Depending on how you define the term, my favorite Sonic fangames are Sonic Mania and Sonic 2: Special Edition. But assuming you don't count those (and, like, fair), then my favorite is Sonic Robo Blast 2. Without question, one of the greatest games to feature Sonic, over much of the official series.

Honestly, a lot of my appreciation for this game comes from how unlikely it all sounds on a high level. Even knowing how high-octane DOOM can be, I neeeever would've guessed at a well-realized, non-gimmicky Sonic game making sense in that engine. And yet...

I love 3D Sonic, but I'll be quick to point out that the post-Adventure games have pretty different design philosophies from the classic series. Yes, Sonic's always been a spectacle platformer series, but the means by which you get there changes. 2D Sonic places more focus on methodical exploration, with speed being a reward for good play; 3D Sonic encourages speed as often as it can, with speed built into its strongest set pieces. Exploration is traditionally presented as being divorced from speed in 3D Sonic...

(I haven't played Sonic Frontier yet, so no idea how the open world design addresses that)

...which is what makes Sonic Robo Blast 2 so striking. The game very cleanly blends 2D game design into 3D space. Levels are HUGE and expansive to accommodate the player's innate desire to explore, with a huge emphasis on naturalistic or logical environments.

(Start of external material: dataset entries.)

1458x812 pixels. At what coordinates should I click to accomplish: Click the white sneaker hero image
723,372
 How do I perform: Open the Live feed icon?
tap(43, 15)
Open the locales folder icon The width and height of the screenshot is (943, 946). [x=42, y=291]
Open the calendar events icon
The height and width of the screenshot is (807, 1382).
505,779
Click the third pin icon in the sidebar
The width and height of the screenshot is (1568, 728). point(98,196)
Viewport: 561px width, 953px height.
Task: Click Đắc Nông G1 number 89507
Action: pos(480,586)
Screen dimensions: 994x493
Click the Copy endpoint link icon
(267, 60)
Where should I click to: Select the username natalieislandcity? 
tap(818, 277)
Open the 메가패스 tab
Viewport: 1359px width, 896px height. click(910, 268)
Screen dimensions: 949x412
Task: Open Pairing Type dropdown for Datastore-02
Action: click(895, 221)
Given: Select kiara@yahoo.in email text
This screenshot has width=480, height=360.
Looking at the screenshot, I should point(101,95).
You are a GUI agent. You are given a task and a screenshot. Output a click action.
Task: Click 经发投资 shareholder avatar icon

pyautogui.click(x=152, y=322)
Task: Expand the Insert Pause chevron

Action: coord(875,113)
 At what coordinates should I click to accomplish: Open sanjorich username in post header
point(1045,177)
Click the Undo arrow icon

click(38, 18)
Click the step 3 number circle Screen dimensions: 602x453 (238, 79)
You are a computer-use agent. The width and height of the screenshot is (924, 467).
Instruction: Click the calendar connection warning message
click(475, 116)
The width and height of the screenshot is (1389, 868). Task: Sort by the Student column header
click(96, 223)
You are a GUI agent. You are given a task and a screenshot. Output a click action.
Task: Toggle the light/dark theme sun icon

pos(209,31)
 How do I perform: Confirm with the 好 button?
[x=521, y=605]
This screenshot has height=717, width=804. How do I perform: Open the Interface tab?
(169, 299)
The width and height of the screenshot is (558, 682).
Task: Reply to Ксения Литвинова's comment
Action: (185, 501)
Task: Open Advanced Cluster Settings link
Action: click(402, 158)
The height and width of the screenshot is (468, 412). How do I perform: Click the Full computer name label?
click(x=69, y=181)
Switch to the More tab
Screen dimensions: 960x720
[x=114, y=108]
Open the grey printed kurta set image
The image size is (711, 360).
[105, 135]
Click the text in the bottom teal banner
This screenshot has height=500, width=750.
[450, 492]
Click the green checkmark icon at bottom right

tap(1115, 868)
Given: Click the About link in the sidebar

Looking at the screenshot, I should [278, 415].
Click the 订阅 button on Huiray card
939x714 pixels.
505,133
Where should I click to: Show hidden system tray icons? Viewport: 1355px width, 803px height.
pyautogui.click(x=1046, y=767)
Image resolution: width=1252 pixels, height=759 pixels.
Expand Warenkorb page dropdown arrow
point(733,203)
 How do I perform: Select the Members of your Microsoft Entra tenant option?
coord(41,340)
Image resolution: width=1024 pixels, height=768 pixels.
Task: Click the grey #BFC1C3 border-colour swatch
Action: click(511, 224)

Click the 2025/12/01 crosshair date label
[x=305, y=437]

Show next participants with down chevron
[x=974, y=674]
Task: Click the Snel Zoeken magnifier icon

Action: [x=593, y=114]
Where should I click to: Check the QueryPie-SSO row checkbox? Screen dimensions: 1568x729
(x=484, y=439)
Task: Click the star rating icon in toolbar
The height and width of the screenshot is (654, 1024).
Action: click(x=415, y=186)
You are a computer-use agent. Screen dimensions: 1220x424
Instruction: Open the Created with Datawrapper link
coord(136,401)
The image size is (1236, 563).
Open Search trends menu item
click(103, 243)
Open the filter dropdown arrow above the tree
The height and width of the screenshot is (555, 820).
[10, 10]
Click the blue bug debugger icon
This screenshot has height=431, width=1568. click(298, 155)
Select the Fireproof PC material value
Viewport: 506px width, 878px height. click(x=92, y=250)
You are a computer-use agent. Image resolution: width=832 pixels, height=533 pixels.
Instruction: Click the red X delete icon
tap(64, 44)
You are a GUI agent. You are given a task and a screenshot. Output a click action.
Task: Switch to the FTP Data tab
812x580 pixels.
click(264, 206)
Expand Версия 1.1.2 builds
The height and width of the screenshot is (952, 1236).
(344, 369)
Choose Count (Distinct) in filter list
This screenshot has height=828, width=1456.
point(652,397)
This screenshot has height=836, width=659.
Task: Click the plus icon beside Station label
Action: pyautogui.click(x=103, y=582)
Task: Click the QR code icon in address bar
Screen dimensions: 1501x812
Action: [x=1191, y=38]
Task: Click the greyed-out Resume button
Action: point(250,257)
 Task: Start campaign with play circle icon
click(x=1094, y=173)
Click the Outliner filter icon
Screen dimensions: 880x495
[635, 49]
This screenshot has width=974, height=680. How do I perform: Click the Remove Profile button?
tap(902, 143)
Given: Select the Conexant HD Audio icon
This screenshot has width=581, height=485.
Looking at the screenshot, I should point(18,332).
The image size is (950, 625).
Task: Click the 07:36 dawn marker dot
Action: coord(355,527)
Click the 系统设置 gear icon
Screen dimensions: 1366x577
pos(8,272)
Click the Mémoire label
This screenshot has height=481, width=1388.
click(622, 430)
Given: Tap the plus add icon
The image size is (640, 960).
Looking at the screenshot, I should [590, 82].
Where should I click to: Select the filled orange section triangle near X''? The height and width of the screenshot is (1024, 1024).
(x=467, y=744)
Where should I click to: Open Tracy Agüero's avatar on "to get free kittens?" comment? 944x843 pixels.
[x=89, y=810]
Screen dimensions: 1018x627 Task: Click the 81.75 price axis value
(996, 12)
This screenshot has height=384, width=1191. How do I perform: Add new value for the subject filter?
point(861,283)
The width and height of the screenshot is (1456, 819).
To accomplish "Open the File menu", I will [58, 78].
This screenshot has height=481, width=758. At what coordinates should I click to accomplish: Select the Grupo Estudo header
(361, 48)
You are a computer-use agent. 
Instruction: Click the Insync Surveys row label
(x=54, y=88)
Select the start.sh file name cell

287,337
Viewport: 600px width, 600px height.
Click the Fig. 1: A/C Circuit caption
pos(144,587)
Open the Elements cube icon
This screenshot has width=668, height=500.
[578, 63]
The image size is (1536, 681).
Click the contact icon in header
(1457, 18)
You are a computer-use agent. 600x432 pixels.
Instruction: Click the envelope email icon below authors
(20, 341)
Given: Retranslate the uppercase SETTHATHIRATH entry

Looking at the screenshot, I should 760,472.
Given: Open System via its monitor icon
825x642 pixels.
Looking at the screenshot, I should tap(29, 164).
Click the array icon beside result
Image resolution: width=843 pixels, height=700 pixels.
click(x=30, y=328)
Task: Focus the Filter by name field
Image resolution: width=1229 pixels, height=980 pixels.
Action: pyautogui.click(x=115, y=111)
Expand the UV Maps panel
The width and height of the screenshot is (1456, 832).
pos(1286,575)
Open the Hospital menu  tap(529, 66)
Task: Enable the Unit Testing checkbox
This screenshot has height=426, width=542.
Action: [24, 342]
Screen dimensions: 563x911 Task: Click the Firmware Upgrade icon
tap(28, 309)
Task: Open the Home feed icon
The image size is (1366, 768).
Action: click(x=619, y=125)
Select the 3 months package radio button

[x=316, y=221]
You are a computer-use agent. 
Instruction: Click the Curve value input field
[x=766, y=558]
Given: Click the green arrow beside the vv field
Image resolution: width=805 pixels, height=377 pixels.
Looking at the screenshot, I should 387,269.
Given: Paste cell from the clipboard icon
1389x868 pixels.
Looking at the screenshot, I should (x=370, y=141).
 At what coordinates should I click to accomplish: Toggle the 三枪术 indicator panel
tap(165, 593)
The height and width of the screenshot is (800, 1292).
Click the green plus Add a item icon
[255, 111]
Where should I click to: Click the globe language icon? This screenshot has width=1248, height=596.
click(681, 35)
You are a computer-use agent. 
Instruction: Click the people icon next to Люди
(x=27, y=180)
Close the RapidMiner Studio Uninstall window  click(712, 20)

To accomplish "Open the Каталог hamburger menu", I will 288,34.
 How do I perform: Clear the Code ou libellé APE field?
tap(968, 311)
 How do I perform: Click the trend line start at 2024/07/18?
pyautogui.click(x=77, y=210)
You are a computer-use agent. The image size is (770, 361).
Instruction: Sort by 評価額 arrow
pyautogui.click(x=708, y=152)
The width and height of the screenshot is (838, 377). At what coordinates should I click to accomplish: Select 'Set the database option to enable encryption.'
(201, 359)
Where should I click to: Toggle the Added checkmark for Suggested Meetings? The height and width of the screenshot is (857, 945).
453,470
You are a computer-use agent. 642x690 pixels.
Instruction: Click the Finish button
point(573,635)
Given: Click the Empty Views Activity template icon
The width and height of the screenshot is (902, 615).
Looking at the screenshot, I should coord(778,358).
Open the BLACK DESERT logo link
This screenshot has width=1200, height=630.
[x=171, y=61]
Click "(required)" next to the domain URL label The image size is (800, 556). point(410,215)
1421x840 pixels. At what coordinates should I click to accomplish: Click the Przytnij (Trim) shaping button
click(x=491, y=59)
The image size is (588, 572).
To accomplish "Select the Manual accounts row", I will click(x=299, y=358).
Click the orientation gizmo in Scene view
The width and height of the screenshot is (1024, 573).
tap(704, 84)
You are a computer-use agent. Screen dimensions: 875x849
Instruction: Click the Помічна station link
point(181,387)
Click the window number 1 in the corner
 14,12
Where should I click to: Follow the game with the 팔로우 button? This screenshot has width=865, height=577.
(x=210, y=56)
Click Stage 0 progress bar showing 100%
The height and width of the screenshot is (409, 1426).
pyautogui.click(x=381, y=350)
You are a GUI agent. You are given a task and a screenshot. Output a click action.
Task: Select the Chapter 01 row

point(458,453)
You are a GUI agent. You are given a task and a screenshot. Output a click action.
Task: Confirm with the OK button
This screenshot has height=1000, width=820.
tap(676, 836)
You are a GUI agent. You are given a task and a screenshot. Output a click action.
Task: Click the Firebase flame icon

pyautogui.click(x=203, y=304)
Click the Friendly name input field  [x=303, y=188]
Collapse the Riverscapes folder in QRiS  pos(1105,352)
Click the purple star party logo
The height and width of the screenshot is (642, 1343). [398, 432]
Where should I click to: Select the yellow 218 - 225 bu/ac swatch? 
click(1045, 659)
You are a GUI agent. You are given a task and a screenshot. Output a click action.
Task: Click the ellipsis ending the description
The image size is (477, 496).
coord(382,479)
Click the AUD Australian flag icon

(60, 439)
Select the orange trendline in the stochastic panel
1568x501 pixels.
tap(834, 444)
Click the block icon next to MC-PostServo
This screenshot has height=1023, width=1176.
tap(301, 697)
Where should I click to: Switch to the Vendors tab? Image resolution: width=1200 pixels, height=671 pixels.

Sure, you still have plenty of video gamey obstacles like spinning spike bars and death lasers and such, but there's usually some sort of logical continuity to how the player explores the Zones, which in turn informs the cadence of challenges.

And it's not a complete rejection of 3D Sonic's design, either! A lot of the environmental storytelling you see in some of the Adventure titles and especially Sonic Unleashed, where the progression through biomes and buildings communicates its own adventure, gets teased out in SRB2. "Castle Eggman" isn't just a string of castle-themed rooms. It's a long trek through a forest leading up to the castle, followed by a trip through several rooms and libraries, followed by a run across danger-riddled castle ramparts. "Egg Rock" isn't just a generic space zone, but rather a slow infiltration of a meteor base as the player dives into the heart of Robotnik's stronghold. "Arid Canyon" is more than a generic desert level, it features a race through an abandoned mine and down to a train robbery.

Now, it isn't uniformly this - Greenflower and Red Volcano in particular are largely just biomes without any sort of adventure progression. But then, the game's still under development (even after twenty-five years of continuous work), and plans exist to embellish these levels and add more to boot. So, maybe some day! Even so, even with the game as it is, it's a very easy, very strong recommendation from me. Great stuff.

Miscellany:

- It is insane to me that this Sonic fangame off the DOOM engine spawned a Kart-Racer, which itself spawned a Persona dungeon-crawler. To parse this: a first-person shooter was modded into a third-person 3D platformer, which was modded into a racing game, which was modded into a turn-based RPG. It's hard for me to even wrap my head around that.
- I LOVE THE BOSS OF ARID CANYON. GREAT PULL HOLY CRAP
- Since I played different versions, it was kinda funny watching the plot go from "Eggman blew up a mountain, ANGST" to "Eggman Roboticized a mountain, oh but don't worry, people are okay (or at least will be once you beat the video game)"
- Theming the bonus rounds after NiGHTS into dreams... is a cute touch. Doesn't feel too far off from the realm of possibility, given the inexplicable NiGHTS cameos across some official titles and the Chemical Plant boss from Sonic Mania
- I haven't even played a Dark Souls game, but I love what that little sword-and-fire communicates in Castle Eggman.
- I think I tried the multiplayer once? Got dissed in text-chat for not knowing what I was doing, and decided I was good.
- Sonic's Speed Thok sure is a weirdly-named move, but it's a good compromise for the Homing Attack, itself a compromise for Sonic's speed in 3D. I like how much utility the move gives you, offset by just how much of a commitment it is. Good solution for something to give Sonic, to give him a movement counterpart to Tails' flight and Knux's gliding.